DATA TO USE =
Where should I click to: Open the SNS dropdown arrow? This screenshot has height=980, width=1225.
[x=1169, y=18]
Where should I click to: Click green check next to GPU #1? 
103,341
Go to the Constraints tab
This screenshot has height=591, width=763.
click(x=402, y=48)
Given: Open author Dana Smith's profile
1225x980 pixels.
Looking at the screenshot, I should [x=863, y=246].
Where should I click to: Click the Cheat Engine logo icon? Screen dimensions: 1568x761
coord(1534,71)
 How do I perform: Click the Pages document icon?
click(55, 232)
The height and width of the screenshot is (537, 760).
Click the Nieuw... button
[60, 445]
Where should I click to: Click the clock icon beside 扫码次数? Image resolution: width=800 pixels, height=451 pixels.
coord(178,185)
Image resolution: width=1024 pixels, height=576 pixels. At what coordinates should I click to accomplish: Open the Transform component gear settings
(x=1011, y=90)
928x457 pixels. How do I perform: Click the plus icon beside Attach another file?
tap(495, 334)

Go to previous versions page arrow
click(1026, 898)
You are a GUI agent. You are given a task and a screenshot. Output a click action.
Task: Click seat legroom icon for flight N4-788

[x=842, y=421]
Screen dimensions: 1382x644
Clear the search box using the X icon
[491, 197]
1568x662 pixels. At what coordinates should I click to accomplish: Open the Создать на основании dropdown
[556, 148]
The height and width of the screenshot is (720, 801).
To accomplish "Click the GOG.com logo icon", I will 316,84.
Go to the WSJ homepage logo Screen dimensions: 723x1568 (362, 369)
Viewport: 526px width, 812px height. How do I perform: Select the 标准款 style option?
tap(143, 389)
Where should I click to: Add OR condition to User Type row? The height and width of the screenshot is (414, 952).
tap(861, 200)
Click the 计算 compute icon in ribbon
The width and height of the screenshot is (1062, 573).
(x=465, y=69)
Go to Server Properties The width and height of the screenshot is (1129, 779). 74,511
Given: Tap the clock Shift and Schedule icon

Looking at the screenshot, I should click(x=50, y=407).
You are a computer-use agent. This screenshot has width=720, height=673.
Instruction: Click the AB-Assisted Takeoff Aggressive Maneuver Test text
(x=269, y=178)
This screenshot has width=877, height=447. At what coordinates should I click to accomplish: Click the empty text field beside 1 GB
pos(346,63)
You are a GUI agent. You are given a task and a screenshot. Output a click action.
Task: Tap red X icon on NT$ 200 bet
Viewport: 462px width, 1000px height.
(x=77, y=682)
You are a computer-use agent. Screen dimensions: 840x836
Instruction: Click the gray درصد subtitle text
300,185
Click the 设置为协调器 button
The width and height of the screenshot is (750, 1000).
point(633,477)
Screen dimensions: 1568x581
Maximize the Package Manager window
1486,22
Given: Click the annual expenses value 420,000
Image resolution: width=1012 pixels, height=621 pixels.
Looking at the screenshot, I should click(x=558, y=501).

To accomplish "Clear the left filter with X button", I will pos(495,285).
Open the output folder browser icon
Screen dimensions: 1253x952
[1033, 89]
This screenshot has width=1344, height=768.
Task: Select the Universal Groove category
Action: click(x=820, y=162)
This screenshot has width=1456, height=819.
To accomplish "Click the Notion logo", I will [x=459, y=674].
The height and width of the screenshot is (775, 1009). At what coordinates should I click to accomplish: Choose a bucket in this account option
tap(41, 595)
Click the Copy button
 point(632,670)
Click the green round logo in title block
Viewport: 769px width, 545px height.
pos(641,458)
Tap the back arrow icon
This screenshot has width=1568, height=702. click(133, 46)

THE PROBLEM =
Which of the lines in the listing above include "computer"? Report each of them.

EXERCISE OUTPUT =
You are a computer-use agent. This screenshot has width=720, height=673.
You are a computer-use agent. Screen dimensions: 840x836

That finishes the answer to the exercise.